- Exercise directions -
The whole listing below should be duplicated exactly, with nothing left out.

- Provided information -
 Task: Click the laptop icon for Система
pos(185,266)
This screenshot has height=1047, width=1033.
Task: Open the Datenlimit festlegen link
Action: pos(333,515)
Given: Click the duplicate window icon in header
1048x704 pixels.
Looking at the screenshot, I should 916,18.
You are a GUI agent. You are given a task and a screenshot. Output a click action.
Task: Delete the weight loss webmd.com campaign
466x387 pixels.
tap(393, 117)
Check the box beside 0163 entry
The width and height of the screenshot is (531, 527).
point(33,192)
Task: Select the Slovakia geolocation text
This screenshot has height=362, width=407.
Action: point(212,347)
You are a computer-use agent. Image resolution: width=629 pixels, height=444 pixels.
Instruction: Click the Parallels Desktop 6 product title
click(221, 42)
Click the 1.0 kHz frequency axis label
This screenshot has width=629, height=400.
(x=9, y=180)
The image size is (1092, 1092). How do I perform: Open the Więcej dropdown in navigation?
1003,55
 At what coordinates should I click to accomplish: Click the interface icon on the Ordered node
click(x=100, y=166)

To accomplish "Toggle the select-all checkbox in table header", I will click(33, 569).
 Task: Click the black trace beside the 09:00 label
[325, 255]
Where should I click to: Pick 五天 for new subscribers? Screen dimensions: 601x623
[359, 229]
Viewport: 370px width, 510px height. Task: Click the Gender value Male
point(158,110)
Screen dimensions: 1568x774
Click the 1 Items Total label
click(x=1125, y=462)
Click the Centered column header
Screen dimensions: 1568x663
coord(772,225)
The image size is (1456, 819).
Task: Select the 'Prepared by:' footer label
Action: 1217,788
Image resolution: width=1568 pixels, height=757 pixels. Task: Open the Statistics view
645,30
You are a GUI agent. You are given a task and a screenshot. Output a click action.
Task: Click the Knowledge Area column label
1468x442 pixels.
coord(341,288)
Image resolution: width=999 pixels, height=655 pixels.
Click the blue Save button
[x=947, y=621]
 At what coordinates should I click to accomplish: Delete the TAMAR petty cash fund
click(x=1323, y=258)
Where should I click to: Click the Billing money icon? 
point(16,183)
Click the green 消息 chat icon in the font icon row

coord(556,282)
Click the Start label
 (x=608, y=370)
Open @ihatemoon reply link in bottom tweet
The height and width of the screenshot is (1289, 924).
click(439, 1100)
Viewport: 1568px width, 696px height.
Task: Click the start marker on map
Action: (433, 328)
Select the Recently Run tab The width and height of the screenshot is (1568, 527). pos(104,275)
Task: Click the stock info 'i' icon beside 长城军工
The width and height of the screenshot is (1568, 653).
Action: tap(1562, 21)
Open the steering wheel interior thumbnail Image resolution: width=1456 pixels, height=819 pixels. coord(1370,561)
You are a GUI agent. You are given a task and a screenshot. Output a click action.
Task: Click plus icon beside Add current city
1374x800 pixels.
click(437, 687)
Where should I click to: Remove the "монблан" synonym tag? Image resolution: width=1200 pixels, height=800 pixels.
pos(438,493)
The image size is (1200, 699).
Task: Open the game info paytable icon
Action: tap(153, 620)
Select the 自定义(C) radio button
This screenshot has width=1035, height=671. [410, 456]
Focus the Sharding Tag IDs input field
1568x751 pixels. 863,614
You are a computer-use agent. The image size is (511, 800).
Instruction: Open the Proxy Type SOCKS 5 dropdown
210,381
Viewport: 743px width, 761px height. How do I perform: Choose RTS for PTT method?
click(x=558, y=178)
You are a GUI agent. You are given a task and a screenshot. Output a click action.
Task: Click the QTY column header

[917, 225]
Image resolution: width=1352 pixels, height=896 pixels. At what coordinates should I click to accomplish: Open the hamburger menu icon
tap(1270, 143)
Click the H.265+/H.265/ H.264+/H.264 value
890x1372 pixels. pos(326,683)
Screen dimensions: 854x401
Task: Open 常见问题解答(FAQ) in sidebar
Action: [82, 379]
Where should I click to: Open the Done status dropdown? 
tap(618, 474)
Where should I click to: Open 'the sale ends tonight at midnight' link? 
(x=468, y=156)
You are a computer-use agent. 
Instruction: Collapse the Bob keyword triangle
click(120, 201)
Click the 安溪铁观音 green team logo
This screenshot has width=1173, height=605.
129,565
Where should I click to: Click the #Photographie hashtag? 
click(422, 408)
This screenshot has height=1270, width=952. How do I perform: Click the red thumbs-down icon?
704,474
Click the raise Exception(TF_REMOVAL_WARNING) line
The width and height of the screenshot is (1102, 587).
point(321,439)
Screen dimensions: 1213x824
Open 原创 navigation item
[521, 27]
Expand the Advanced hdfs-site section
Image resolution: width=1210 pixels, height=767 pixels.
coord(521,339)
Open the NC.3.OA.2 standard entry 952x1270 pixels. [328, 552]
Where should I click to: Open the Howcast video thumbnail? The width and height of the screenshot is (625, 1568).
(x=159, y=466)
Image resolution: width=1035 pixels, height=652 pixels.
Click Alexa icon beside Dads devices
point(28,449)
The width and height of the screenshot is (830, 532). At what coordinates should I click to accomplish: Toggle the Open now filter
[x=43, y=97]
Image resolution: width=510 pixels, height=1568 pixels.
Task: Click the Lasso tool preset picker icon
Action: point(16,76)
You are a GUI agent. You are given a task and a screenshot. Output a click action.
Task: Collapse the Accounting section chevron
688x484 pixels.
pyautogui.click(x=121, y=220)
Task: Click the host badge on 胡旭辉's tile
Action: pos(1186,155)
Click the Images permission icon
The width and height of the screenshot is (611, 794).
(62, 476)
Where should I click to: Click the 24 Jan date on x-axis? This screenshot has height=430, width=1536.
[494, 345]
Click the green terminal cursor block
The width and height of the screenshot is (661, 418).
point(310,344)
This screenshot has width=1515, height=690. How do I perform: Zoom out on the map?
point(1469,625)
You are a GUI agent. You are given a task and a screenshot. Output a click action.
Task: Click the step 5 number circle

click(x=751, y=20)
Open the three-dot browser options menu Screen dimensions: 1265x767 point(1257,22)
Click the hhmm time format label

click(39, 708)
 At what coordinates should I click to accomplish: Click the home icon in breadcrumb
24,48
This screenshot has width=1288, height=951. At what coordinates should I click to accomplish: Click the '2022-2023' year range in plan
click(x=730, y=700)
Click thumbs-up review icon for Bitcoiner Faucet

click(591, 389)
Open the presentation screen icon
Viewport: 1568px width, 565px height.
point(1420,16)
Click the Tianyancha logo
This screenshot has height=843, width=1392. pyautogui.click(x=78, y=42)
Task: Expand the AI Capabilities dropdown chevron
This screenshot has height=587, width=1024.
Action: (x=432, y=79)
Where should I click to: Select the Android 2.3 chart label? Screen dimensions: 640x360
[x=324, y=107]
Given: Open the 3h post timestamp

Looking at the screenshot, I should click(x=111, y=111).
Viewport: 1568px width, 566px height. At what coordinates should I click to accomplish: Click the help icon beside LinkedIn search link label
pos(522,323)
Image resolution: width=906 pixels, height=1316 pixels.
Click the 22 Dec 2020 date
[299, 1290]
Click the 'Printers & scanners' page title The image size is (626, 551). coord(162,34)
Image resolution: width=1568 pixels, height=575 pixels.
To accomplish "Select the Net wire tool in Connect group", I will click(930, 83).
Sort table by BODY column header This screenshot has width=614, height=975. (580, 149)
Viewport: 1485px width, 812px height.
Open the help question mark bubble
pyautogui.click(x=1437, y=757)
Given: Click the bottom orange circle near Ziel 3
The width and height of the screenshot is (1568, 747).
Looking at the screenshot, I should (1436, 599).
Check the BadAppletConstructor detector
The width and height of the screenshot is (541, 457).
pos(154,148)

- Reply to the exercise -
 Task: Click the laptop icon for Система
pos(185,266)
This screenshot has height=1047, width=1033.
Task: Open the Datenlimit festlegen link
Action: pos(333,515)
Given: Click the duplicate window icon in header
1048x704 pixels.
Looking at the screenshot, I should 916,18.
You are a GUI agent. You are given a task and a screenshot. Output a click action.
Task: Delete the weight loss webmd.com campaign
466x387 pixels.
tap(393, 117)
Check the box beside 0163 entry
The width and height of the screenshot is (531, 527).
point(33,192)
Task: Select the Slovakia geolocation text
This screenshot has height=362, width=407.
Action: point(212,347)
You are a computer-use agent. Image resolution: width=629 pixels, height=444 pixels.
Instruction: Click the Parallels Desktop 6 product title
click(221, 42)
Click the 1.0 kHz frequency axis label
This screenshot has width=629, height=400.
(x=9, y=180)
The image size is (1092, 1092). How do I perform: Open the Więcej dropdown in navigation?
1003,55
 At what coordinates should I click to accomplish: Click the interface icon on the Ordered node
click(x=100, y=166)

To accomplish "Toggle the select-all checkbox in table header", I will click(33, 569).
 Task: Click the black trace beside the 09:00 label
[325, 255]
Where should I click to: Pick 五天 for new subscribers? Screen dimensions: 601x623
[359, 229]
Viewport: 370px width, 510px height. Task: Click the Gender value Male
point(158,110)
Screen dimensions: 1568x774
Click the 1 Items Total label
click(x=1125, y=462)
Click the Centered column header
Screen dimensions: 1568x663
coord(772,225)
The image size is (1456, 819).
Task: Select the 'Prepared by:' footer label
Action: 1217,788
Image resolution: width=1568 pixels, height=757 pixels. Task: Open the Statistics view
645,30
You are a GUI agent. You are given a task and a screenshot. Output a click action.
Task: Click the Knowledge Area column label
1468x442 pixels.
coord(341,288)
Image resolution: width=999 pixels, height=655 pixels.
Click the blue Save button
[x=947, y=621]
 At what coordinates should I click to accomplish: Delete the TAMAR petty cash fund
click(x=1323, y=258)
Where should I click to: Click the Billing money icon? 
point(16,183)
Click the green 消息 chat icon in the font icon row

coord(556,282)
Click the Start label
 (x=608, y=370)
Open @ihatemoon reply link in bottom tweet
The height and width of the screenshot is (1289, 924).
click(439, 1100)
Viewport: 1568px width, 696px height.
Task: Click the start marker on map
Action: (433, 328)
Select the Recently Run tab The width and height of the screenshot is (1568, 527). pos(104,275)
Task: Click the stock info 'i' icon beside 长城军工
The width and height of the screenshot is (1568, 653).
Action: tap(1562, 21)
Open the steering wheel interior thumbnail Image resolution: width=1456 pixels, height=819 pixels. coord(1370,561)
You are a GUI agent. You are given a task and a screenshot. Output a click action.
Task: Click plus icon beside Add current city
1374x800 pixels.
click(437, 687)
Where should I click to: Remove the "монблан" synonym tag? Image resolution: width=1200 pixels, height=800 pixels.
pos(438,493)
The image size is (1200, 699).
Task: Open the game info paytable icon
Action: tap(153, 620)
Select the 自定义(C) radio button
This screenshot has width=1035, height=671. [410, 456]
Focus the Sharding Tag IDs input field
1568x751 pixels. 863,614
You are a computer-use agent. The image size is (511, 800).
Instruction: Open the Proxy Type SOCKS 5 dropdown
210,381
Viewport: 743px width, 761px height. How do I perform: Choose RTS for PTT method?
click(x=558, y=178)
You are a GUI agent. You are given a task and a screenshot. Output a click action.
Task: Click the QTY column header

[917, 225]
Image resolution: width=1352 pixels, height=896 pixels. At what coordinates should I click to accomplish: Open the hamburger menu icon
tap(1270, 143)
Click the H.265+/H.265/ H.264+/H.264 value
890x1372 pixels. pos(326,683)
Screen dimensions: 854x401
Task: Open 常见问题解答(FAQ) in sidebar
Action: [82, 379]
Where should I click to: Open the Done status dropdown? 
tap(618, 474)
Where should I click to: Open 'the sale ends tonight at midnight' link? 
(x=468, y=156)
You are a computer-use agent. 
Instruction: Collapse the Bob keyword triangle
click(120, 201)
Click the 安溪铁观音 green team logo
This screenshot has width=1173, height=605.
129,565
Where should I click to: Click the #Photographie hashtag? 
click(422, 408)
This screenshot has height=1270, width=952. How do I perform: Click the red thumbs-down icon?
704,474
Click the raise Exception(TF_REMOVAL_WARNING) line
The width and height of the screenshot is (1102, 587).
point(321,439)
Screen dimensions: 1213x824
Open 原创 navigation item
[521, 27]
Expand the Advanced hdfs-site section
Image resolution: width=1210 pixels, height=767 pixels.
coord(521,339)
Open the NC.3.OA.2 standard entry 952x1270 pixels. [328, 552]
Where should I click to: Open the Howcast video thumbnail? The width and height of the screenshot is (625, 1568).
(x=159, y=466)
Image resolution: width=1035 pixels, height=652 pixels.
Click Alexa icon beside Dads devices
point(28,449)
The width and height of the screenshot is (830, 532). At what coordinates should I click to accomplish: Toggle the Open now filter
[x=43, y=97]
Image resolution: width=510 pixels, height=1568 pixels.
Task: Click the Lasso tool preset picker icon
Action: point(16,76)
You are a GUI agent. You are given a task and a screenshot. Output a click action.
Task: Collapse the Accounting section chevron
688x484 pixels.
pyautogui.click(x=121, y=220)
Task: Click the host badge on 胡旭辉's tile
Action: pos(1186,155)
Click the Images permission icon
The width and height of the screenshot is (611, 794).
(62, 476)
Where should I click to: Click the 24 Jan date on x-axis? This screenshot has height=430, width=1536.
[494, 345]
Click the green terminal cursor block
The width and height of the screenshot is (661, 418).
point(310,344)
This screenshot has width=1515, height=690. How do I perform: Zoom out on the map?
point(1469,625)
You are a GUI agent. You are given a task and a screenshot. Output a click action.
Task: Click the step 5 number circle

click(x=751, y=20)
Open the three-dot browser options menu Screen dimensions: 1265x767 point(1257,22)
Click the hhmm time format label

click(39, 708)
 At what coordinates should I click to accomplish: Click the home icon in breadcrumb
24,48
This screenshot has width=1288, height=951. At what coordinates should I click to accomplish: Click the '2022-2023' year range in plan
click(x=730, y=700)
Click thumbs-up review icon for Bitcoiner Faucet

click(591, 389)
Open the presentation screen icon
Viewport: 1568px width, 565px height.
point(1420,16)
Click the Tianyancha logo
This screenshot has height=843, width=1392. pyautogui.click(x=78, y=42)
Task: Expand the AI Capabilities dropdown chevron
This screenshot has height=587, width=1024.
Action: (x=432, y=79)
Where should I click to: Select the Android 2.3 chart label? Screen dimensions: 640x360
[x=324, y=107]
Given: Open the 3h post timestamp

Looking at the screenshot, I should click(x=111, y=111).
Viewport: 1568px width, 566px height. At what coordinates should I click to accomplish: Click the help icon beside LinkedIn search link label
pos(522,323)
Image resolution: width=906 pixels, height=1316 pixels.
Click the 22 Dec 2020 date
[299, 1290]
Click the 'Printers & scanners' page title The image size is (626, 551). coord(162,34)
Image resolution: width=1568 pixels, height=575 pixels.
To accomplish "Select the Net wire tool in Connect group", I will click(930, 83).
Sort table by BODY column header This screenshot has width=614, height=975. (580, 149)
Viewport: 1485px width, 812px height.
Open the help question mark bubble
pyautogui.click(x=1437, y=757)
Given: Click the bottom orange circle near Ziel 3
The width and height of the screenshot is (1568, 747).
Looking at the screenshot, I should (1436, 599).
Check the BadAppletConstructor detector
The width and height of the screenshot is (541, 457).
pos(154,148)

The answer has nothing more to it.